The confidence signal is used as a term weighting in the alternating least squares formula, while the feedback matrix is replaced with the preference matrix $P = (p_{u,i})$ .

Metrics

Recall (haha) that precision is the ratio of true positives to reported positives. In the language of recommender systems, this is the proportion of recommendations that are actually relevant. Similarly, recall is the proportion of relevant titles that are recommended.

We define relevance in terms of $P$ : if $p_{u,i} = 1$ , title $i$ is relevant for user $u$ , otherwise it is not. We can define recommendations a couple of different ways. If we form predictions $\widehat{p_{u,i}} = \theta^{(u)}\cdot x^{(i)}$ , and rank titles based on the (floating point) values of these predictions, then recommendations could either be the top $K$ titles based on this ranking, or the top $K$ , excluding those below a predefined relevance threshold. Either way, we have a well-defined notion for true and false positives and negatives.

MAP@ $K$

For any user and any positive integer $i$ , define

TP_{\text{seen}}(i)_u = \left\{\begin{matrix} \#\{\text{true positives in the top $i$ recommendations}\} & : & \text{$i$th recommendation is TP} \\ 0 & : & \text{otherwise} \end{matrix}\right.

Then we can define average precision at $K$ for any user as

\text{AP@$K$}_u = \frac{1}{TP_{\text{seen}}(K)_u}\cdot\sum_{i=1}^K\frac{TP_{\text{seen}}(i)_u}{i}.

We define mean average precision at $K$ to be the mean of AP@ $K$ over all users.

Why MAR@ $K$ Is Not Very Useful

We can adapt the above formulas for a recall-oriented metric instead, by defining AR@ $K$ to be the average recall seen at $i$ , as $i$ ranges from 1 to $K$ . In this case, the formula becomes

\text{AR@K}_u = \frac{1}{TP_{\text{seen}}(K)_u}\sum_{i=1}^K\frac{TP_{\text{seen}}(i)_u}{\#P},

where $\#P$ is the total number of positives (i.e., the total number of relevant titles).

The first issue is that because recall depends more on the titles not recommended than on the titles recommended (i.e., it is dominated by the denominator if there are a lot of titles watched), the above equation is dominated by the final term in the sum.

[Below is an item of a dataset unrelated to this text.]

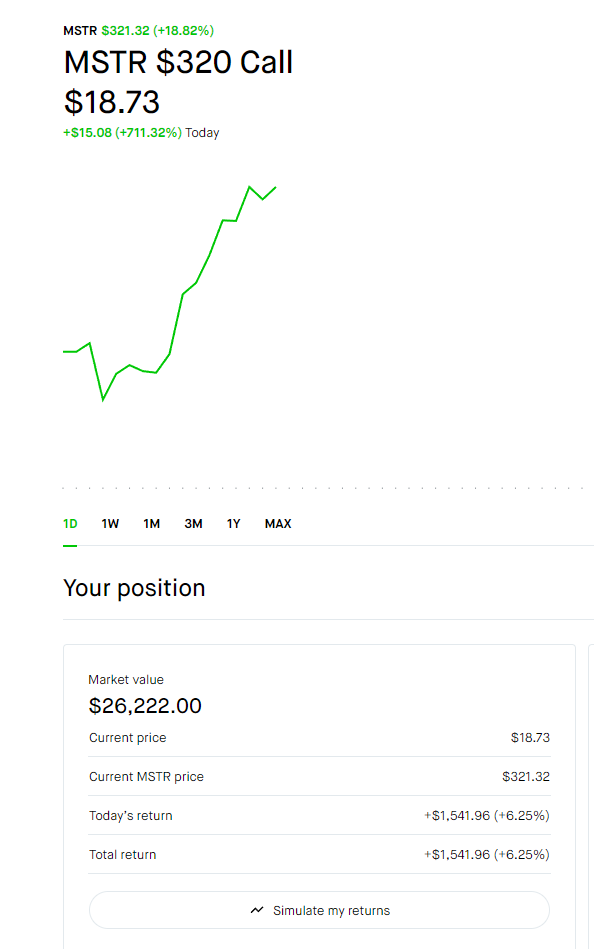
Task: Reselect the active 1D timeframe
Action: (x=70, y=523)
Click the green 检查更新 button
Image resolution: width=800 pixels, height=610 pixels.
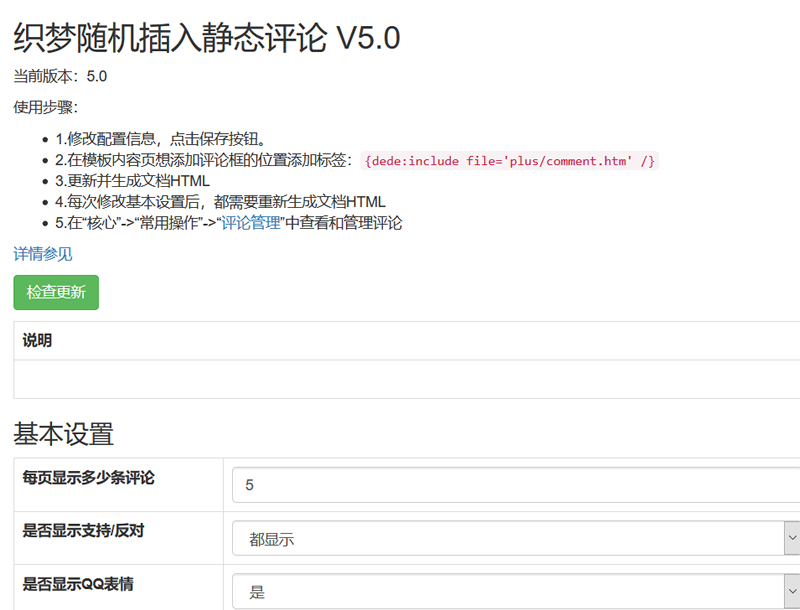56,293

Thus, there is not really a lot of information gained over using just averaging recall at $K$ over all users:

The second issue with this metric is that the scale is no longer intuitive. To see this, consider the best possible case: where all $K$ recommended titles are relevant. Then we would have

\text{AR@K} = \frac{1}{K}\sum_{i=1}^K\frac{i}{\#P} = \frac{K+1}{2\cdot\#P},

which is not equal to 1 in general, and will be a very small number most of the time.

Expected Percentile Ranking

The Hu et al paper used expected percentile ranking as one of their main metrics for comparing recommender systems. It is easy enough to define. Let $\text{rank}(u,i)$ denote the percentile rank of title $i$ for user $u$ , i.e., the rank of the recommendation (in terms of relevance) divided by the number of titles recommended. Then

\mathbb{E}(\text{rank}) = \frac{\sum_{u,i}r_{u,i}^t\cdot \text{rank}(u,i)}{\sum_{u,i}r_{u,i}^t},

where $r^t$ denotes relevance calculated during the test period.

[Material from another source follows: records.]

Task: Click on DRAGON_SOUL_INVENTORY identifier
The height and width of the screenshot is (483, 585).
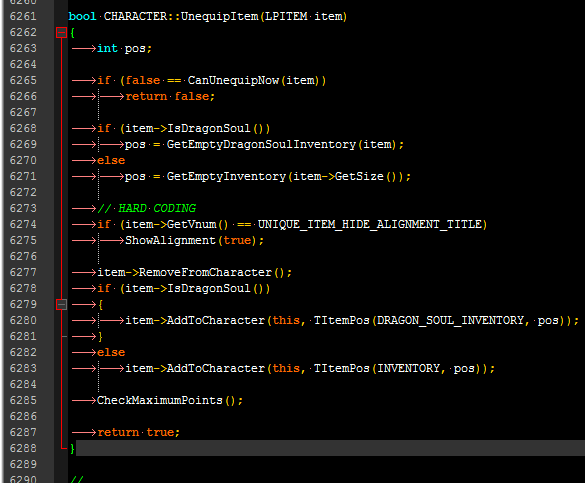Action: [450, 320]
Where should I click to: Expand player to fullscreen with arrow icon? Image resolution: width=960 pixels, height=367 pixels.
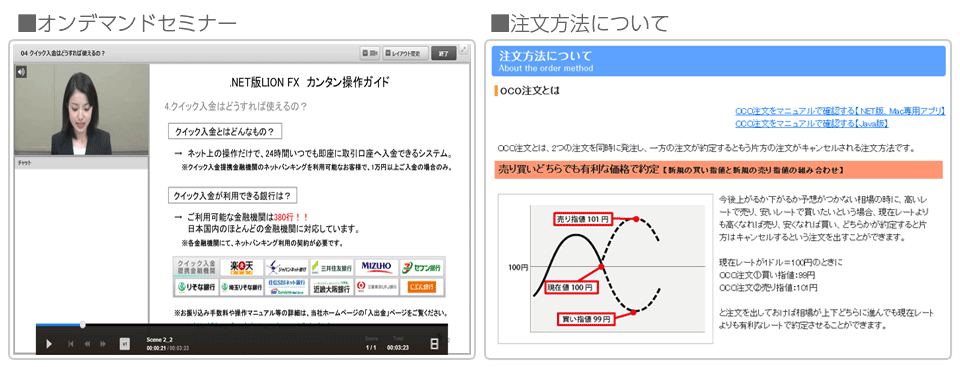coord(463,50)
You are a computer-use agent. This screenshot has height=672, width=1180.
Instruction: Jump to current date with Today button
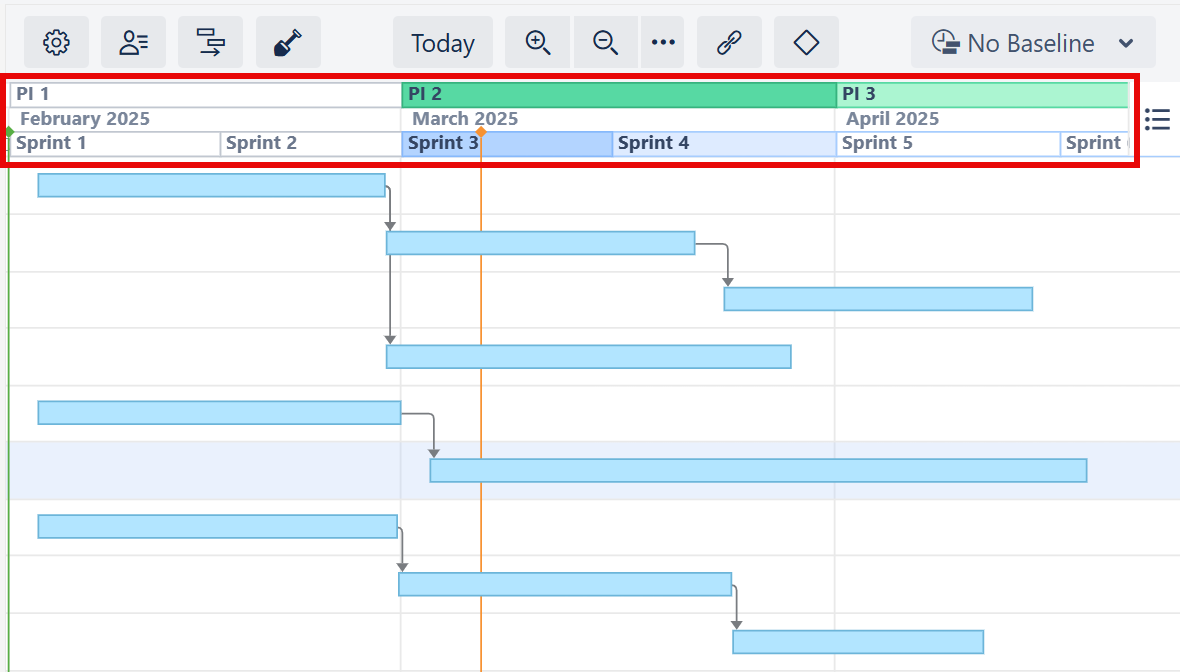pos(443,42)
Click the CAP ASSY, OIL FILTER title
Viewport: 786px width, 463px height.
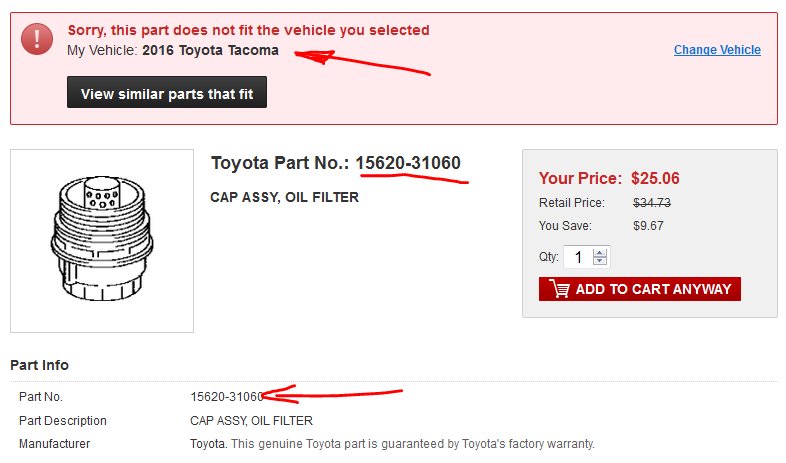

Thus, expected percentile rank can be thought of as a weighted average of percentile rank by consumption, so the range is $[0,1]$ and lower is better.

Why this tells a different story than precision

$\mathbb{E}(\text{rank})$ is a normalized weighted sum of rank by relevance. Thus, it is higher if we are omitting heavily viewed titles from our recommendations, even if precision is high. From this point of view, expected ranking can be thought of as a recall-oriented metric.

Empirical CDF of percentile ranking

The authors also look at the distribution of percentile rankings by plotting the CDF and comparing models. This seems fairly qualitative, unless we do AUC or something.